#### [Requirement]
No pictures go into the copy. Write out every line below exactly.

#### [Records shown]
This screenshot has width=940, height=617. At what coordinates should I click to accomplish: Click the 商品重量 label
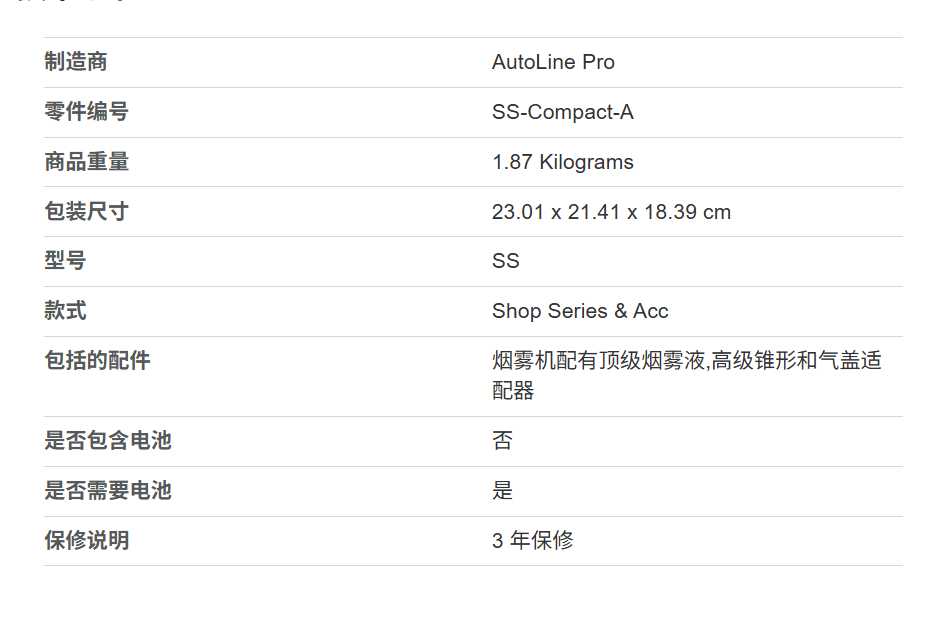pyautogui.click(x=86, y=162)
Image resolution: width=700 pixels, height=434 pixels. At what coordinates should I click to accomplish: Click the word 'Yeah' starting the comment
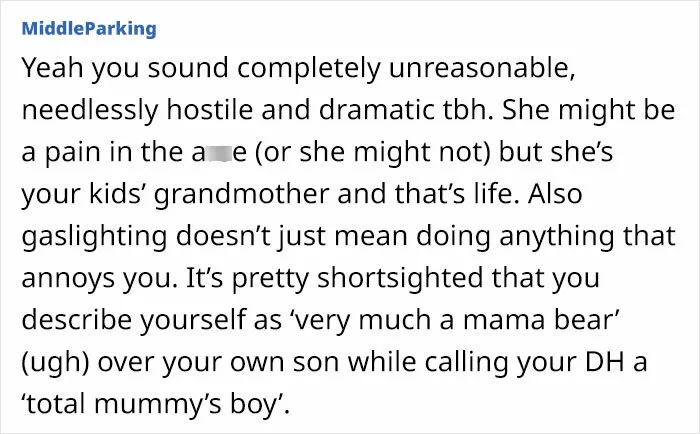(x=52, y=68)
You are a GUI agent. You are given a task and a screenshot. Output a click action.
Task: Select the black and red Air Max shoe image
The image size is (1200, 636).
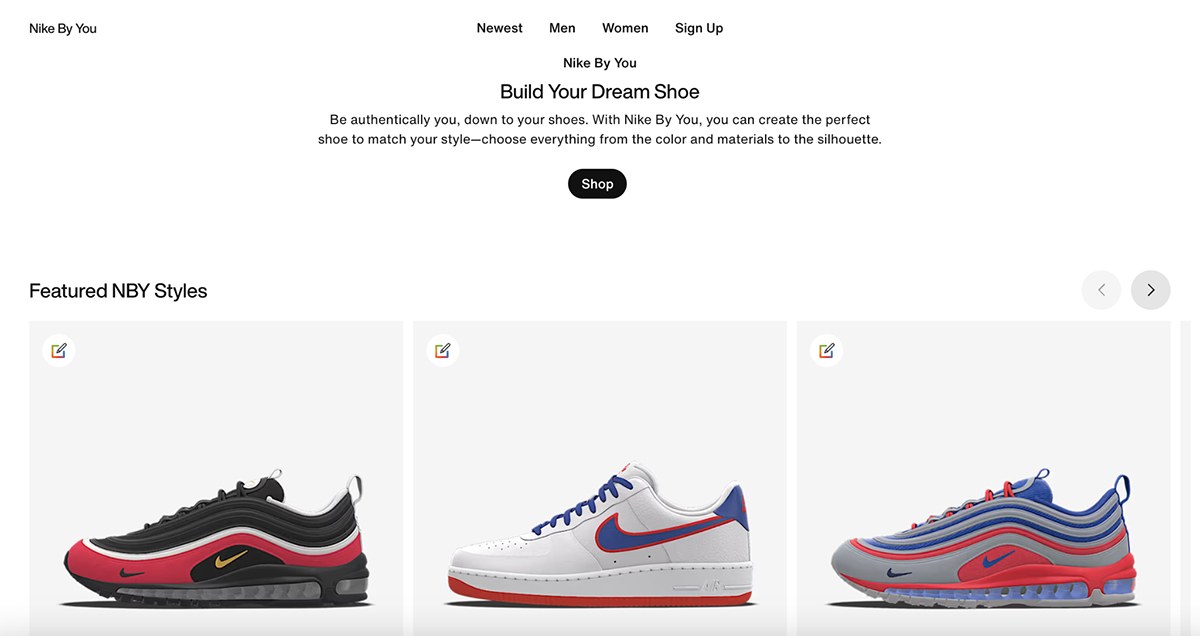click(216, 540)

#### [Answer to this exercise]
This screenshot has width=940, height=617. At what coordinates should I click to accomplish: Click the 商品重量 label
pyautogui.click(x=86, y=162)
Image resolution: width=700 pixels, height=434 pixels. At what coordinates should I click to accomplish: Click the word 'Yeah' starting the comment
(x=52, y=68)
You are a GUI agent. You are given a task and a screenshot. Output a click action.
Task: Select the black and red Air Max shoe image
The image size is (1200, 636).
click(216, 540)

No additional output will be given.